The only miss of the night was the second cheese, the gorgonzola, which was a bit dry and crumbly for me. The other three, though, were three of the most delicious cheeses I’ve ever met. I’ll be a cheese expert in another life, but for this one I’ll leave the informed cheese criticism to the professionals. We’ll have to make do with this: The first cheese tasted like–and I’m serious–gourmet Easy Cheese and the last two were so creamy and pungent and rich and wilted and salty and complex that I had to bite my lip to stop myself from straight up moaning like Meg Ryan in “When Harry Met Sally.” And the waif of speck tasted like beef jerky snuff. I love beef jerky snuff.

VI. Piemontese hazelnut and caramel tart

Cocoa!

I never wanted to sniff a line of cocoa so badly.

Typically, I eat a bite or two of dessert and call it quits, but not this night. I wanted to taste everything I possibly could. Desert and espresso were, as can be expected at this point, good as hell. We ate up the tart and then finished off the five or six samples they brought out for us, too. And the dessert wine they brought us, we drank that too.
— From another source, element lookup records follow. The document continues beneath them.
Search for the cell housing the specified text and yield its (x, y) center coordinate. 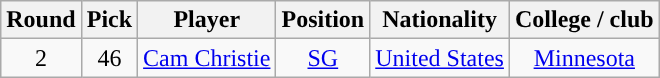
United States (440, 58)
Position (323, 20)
SG (323, 58)
Player (207, 20)
46 (109, 58)
Nationality (440, 20)
Round (41, 20)
College / club (584, 20)
Cam Christie (207, 58)
2 (41, 58)
Minnesota (584, 58)
Pick (109, 20)
Return the [x, y] coordinate for the center point of the cell that contains the specified text.  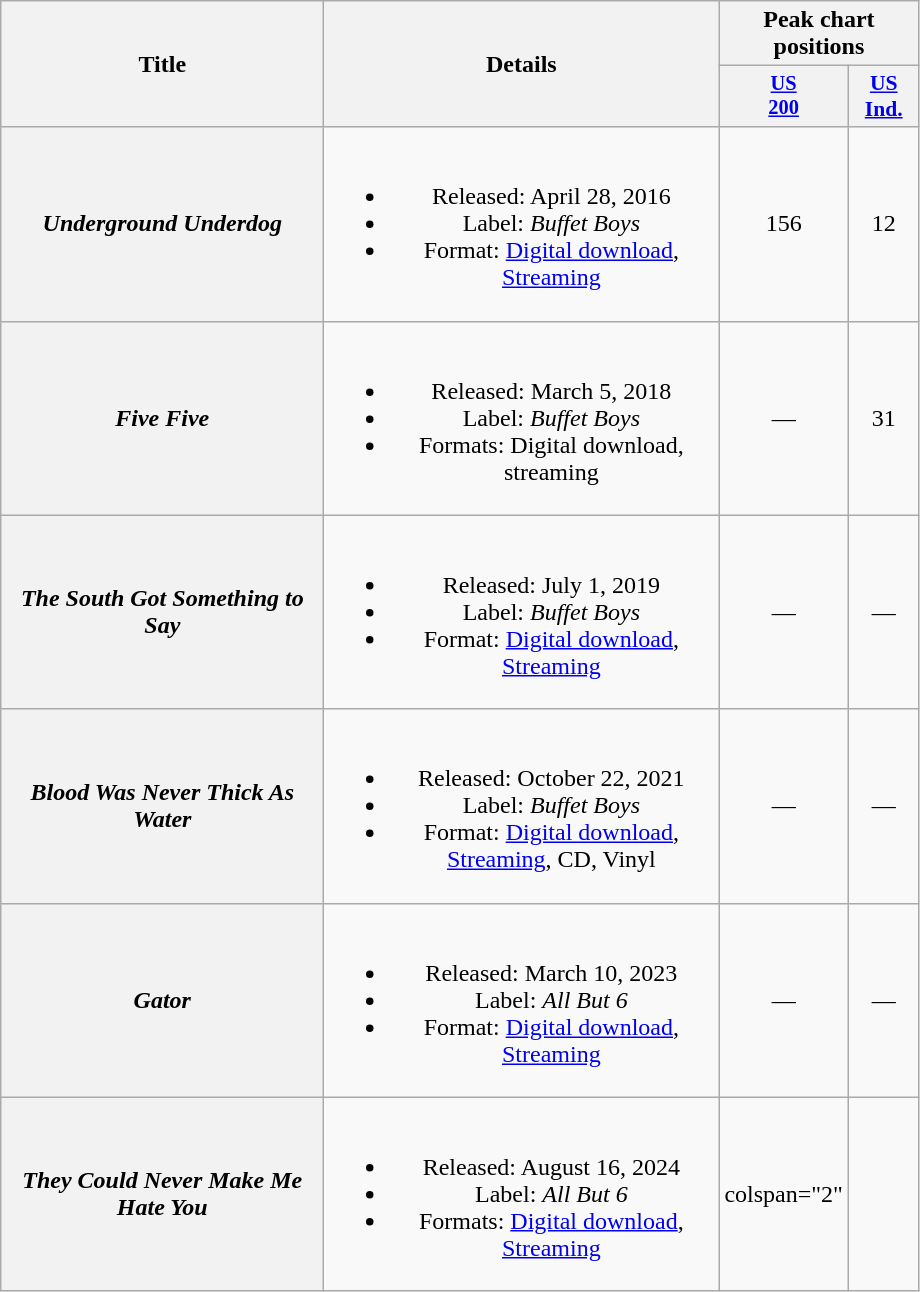
Gator [162, 1000]
Released: March 5, 2018Label: Buffet BoysFormats: Digital download, streaming [522, 418]
156 [784, 224]
colspan="2" [784, 1194]
Details [522, 64]
Released: July 1, 2019Label: Buffet BoysFormat: Digital download, Streaming [522, 612]
Released: August 16, 2024Label: All But 6Formats: Digital download, Streaming [522, 1194]
The South Got Something to Say [162, 612]
Title [162, 64]
Peak chart positions [819, 34]
Underground Underdog [162, 224]
Released: March 10, 2023Label: All But 6Format: Digital download, Streaming [522, 1000]
12 [884, 224]
US200 [784, 96]
31 [884, 418]
Released: April 28, 2016Label: Buffet BoysFormat: Digital download, Streaming [522, 224]
Blood Was Never Thick As Water [162, 806]
Five Five [162, 418]
USInd. [884, 96]
Released: October 22, 2021Label: Buffet BoysFormat: Digital download, Streaming, CD, Vinyl [522, 806]
They Could Never Make Me Hate You [162, 1194]
Identify which cell holds the provided text, then report its [x, y] central coordinate. 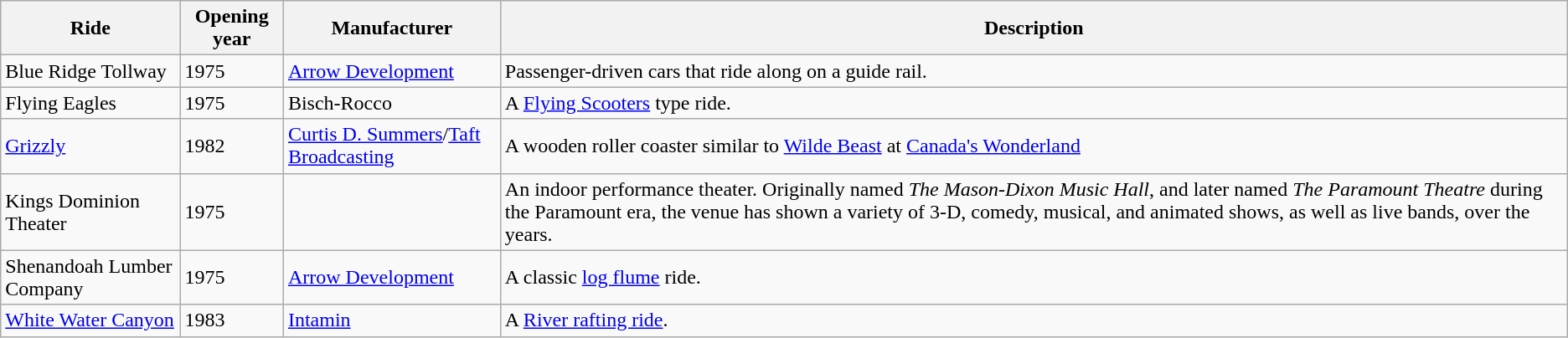
A wooden roller coaster similar to Wilde Beast at Canada's Wonderland [1034, 146]
1983 [231, 321]
Opening year [231, 28]
Intamin [392, 321]
Bisch-Rocco [392, 103]
Grizzly [90, 146]
1982 [231, 146]
A River rafting ride. [1034, 321]
Manufacturer [392, 28]
A Flying Scooters type ride. [1034, 103]
Blue Ridge Tollway [90, 71]
Shenandoah Lumber Company [90, 278]
Ride [90, 28]
Curtis D. Summers/Taft Broadcasting [392, 146]
White Water Canyon [90, 321]
Passenger-driven cars that ride along on a guide rail. [1034, 71]
Kings Dominion Theater [90, 212]
Description [1034, 28]
Flying Eagles [90, 103]
A classic log flume ride. [1034, 278]
Find where the given text appears and provide that cell's center as (X, Y) coordinate. 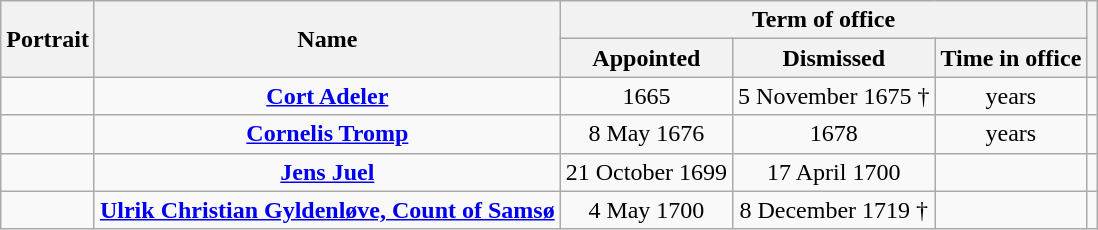
Cort Adeler (327, 96)
Name (327, 39)
Ulrik Christian Gyldenløve, Count of Samsø (327, 210)
Time in office (1011, 58)
Cornelis Tromp (327, 134)
8 December 1719 † (834, 210)
8 May 1676 (646, 134)
1678 (834, 134)
Appointed (646, 58)
Dismissed (834, 58)
4 May 1700 (646, 210)
Portrait (48, 39)
5 November 1675 † (834, 96)
21 October 1699 (646, 172)
Jens Juel (327, 172)
17 April 1700 (834, 172)
1665 (646, 96)
Term of office (824, 20)
Detect which cell encompasses the target text, then output its [X, Y] center coordinate. 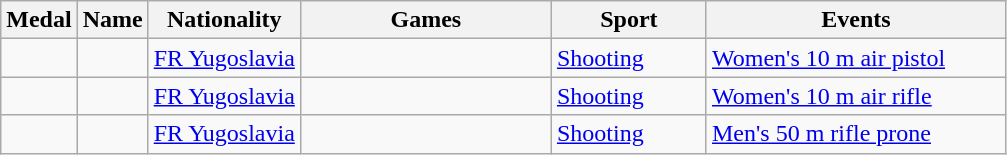
Women's 10 m air pistol [856, 58]
Sport [628, 20]
Games [426, 20]
Name [112, 20]
Men's 50 m rifle prone [856, 134]
Medal [39, 20]
Nationality [224, 20]
Women's 10 m air rifle [856, 96]
Events [856, 20]
Capture the cell that displays the provided text and extract its [x, y] central coordinate. 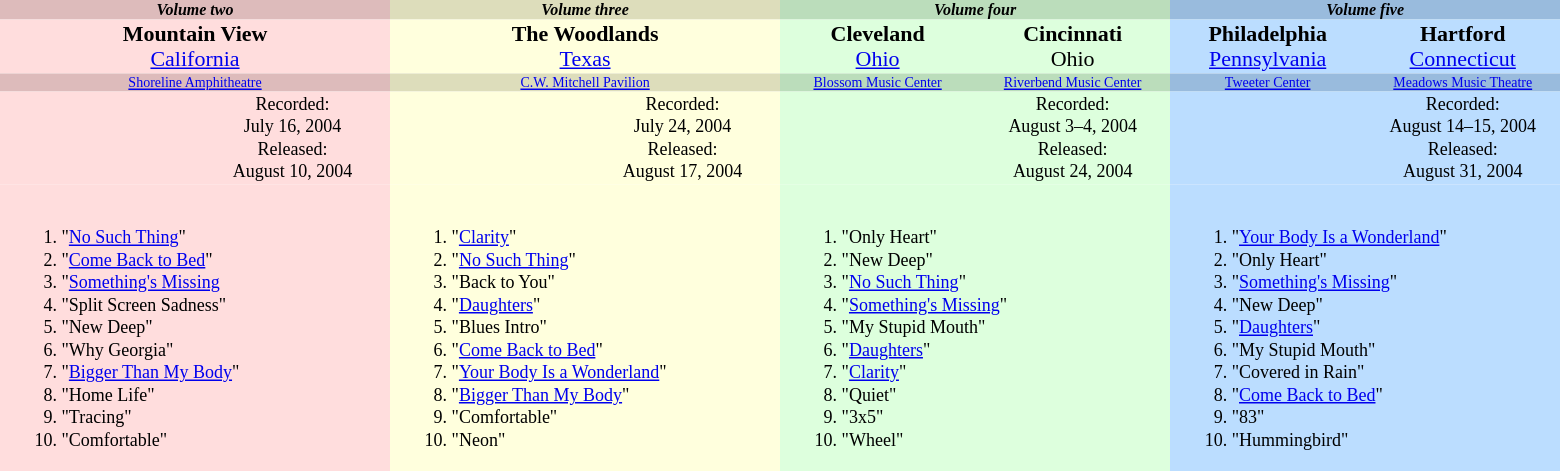
Volume five [1365, 10]
The WoodlandsTexas [585, 47]
Volume two [195, 10]
Blossom Music Center [878, 83]
Volume four [975, 10]
HartfordConnecticut [1462, 47]
Recorded:July 16, 2004Released: August 10, 2004 [292, 138]
Mountain ViewCalifornia [195, 47]
Recorded:July 24, 2004Released: August 17, 2004 [682, 138]
Riverbend Music Center [1072, 83]
"Only Heart""New Deep""No Such Thing""Something's Missing""My Stupid Mouth""Daughters""Clarity""Quiet""3x5""Wheel" [975, 327]
"Clarity""No Such Thing""Back to You""Daughters""Blues Intro""Come Back to Bed""Your Body Is a Wonderland""Bigger Than My Body""Comfortable""Neon" [585, 327]
CincinnatiOhio [1072, 47]
ClevelandOhio [878, 47]
PhiladelphiaPennsylvania [1268, 47]
Meadows Music Theatre [1462, 83]
Recorded:August 14–15, 2004Released: August 31, 2004 [1462, 138]
Recorded:August 3–4, 2004Released: August 24, 2004 [1072, 138]
Shoreline Amphitheatre [195, 83]
C.W. Mitchell Pavilion [585, 83]
Tweeter Center [1268, 83]
Volume three [585, 10]
From the cell containing the given text, extract its center point as [x, y] coordinate. 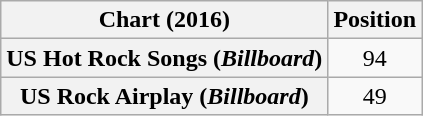
94 [375, 58]
US Hot Rock Songs (Billboard) [164, 58]
49 [375, 96]
US Rock Airplay (Billboard) [164, 96]
Chart (2016) [164, 20]
Position [375, 20]
Determine the [x, y] coordinate at the center of the cell enclosing the given text.  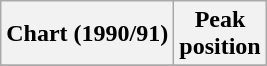
Peakposition [220, 34]
Chart (1990/91) [88, 34]
Return the (x, y) coordinate for the center point of the cell that contains the specified text.  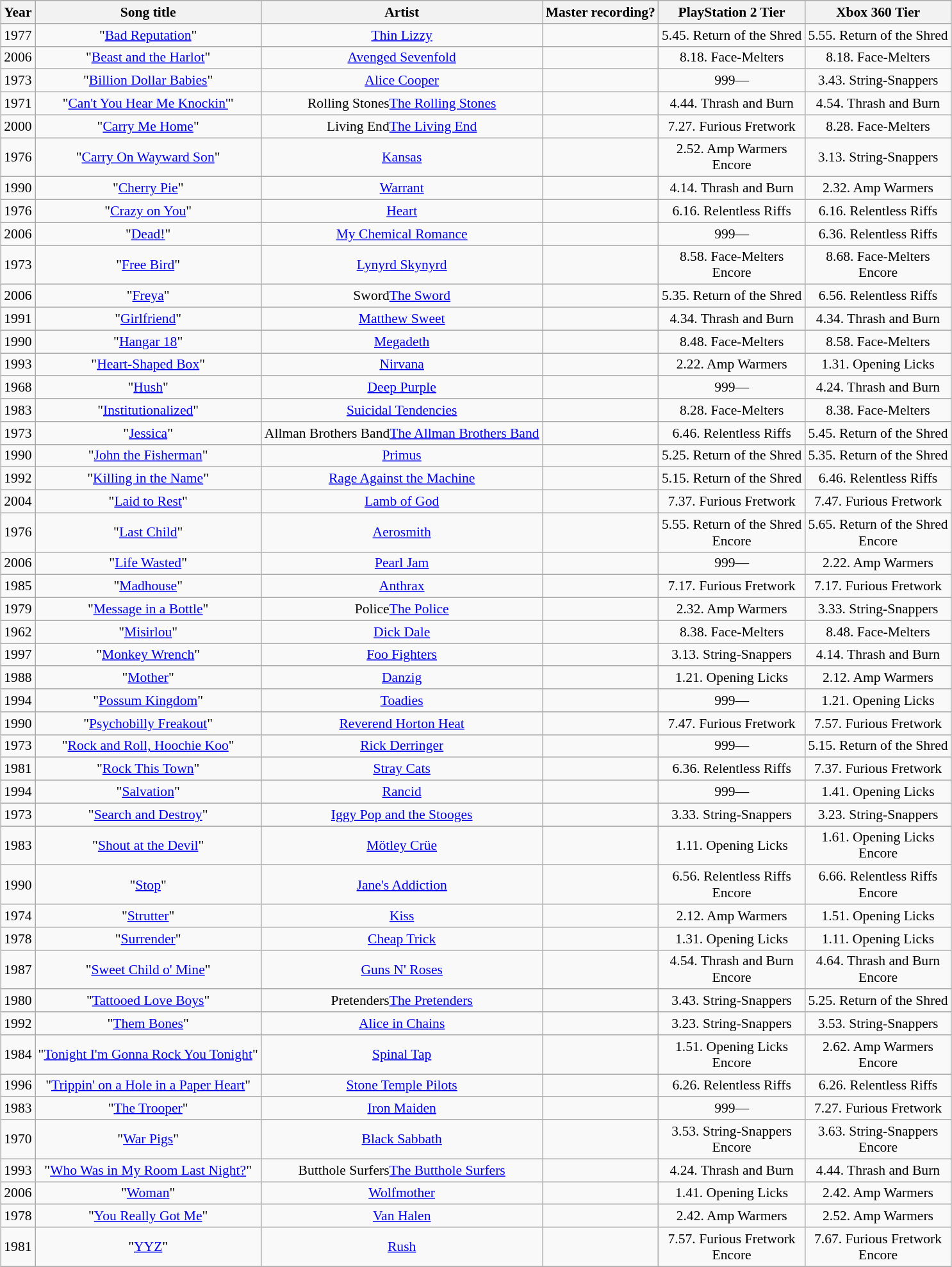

All told, I felt great afterward. Not overly stuffed, but certainly not hungry. We left just enough room to walk down the street to the bar at The Peninsula where we had a drink surrounded by a bunch of business-expensing assholes, witnessed some borderline racism, and talked about how effing amazing our experience at Spiaggia was. It’s the bee’s knees, friends.

7 Comments

  • avatar
    Darwensi December 17, 2008 - 4:04 pm Reply

    Honkala-

    That IS me, shunn. The SU on my tee stands for Sea Urchin cuz I’m steady stabbing muthafuckas.

  • avatar
    dp December 27, 2008 - 11:50 am Reply

    The cheese you didn’t like was the Castelmagno. The order on the plate was different from the order on the menu. i work at spiaggia and we have taken the castelmagno off of this menu.

  • avatar
    john December 27, 2008 - 4:29 pm Reply

    thanks for the information, dp.

    i need to find either of the last two cheeses again. i might be raiding your dumpster soon.

  • avatar
    Roy December 29, 2008 - 4:26 pm Reply

    Guess it’s time to go suit shopping . . .

  • avatar
    Mentor November 14, 2009 - 8:08 am Reply

    5 words, best fuckin resturaunt review ever. After reading this I’ve found the place I’ll take my girlfriend for her birthday. Garaunteed poon.

  • avatar
    Maureen April 27, 2010 - 8:24 pm Reply

    Went there one time a few years back and wasn’t impressed. Too much money and not much food. I found nothing memorable about the experience. Had I had a tasting menu, perhaps I would have had more luck. I had fish and there was absolutely nothing about it that warranted the price. Had better fish at other restaurants that were much cheaper. Wouldn’t recommend it.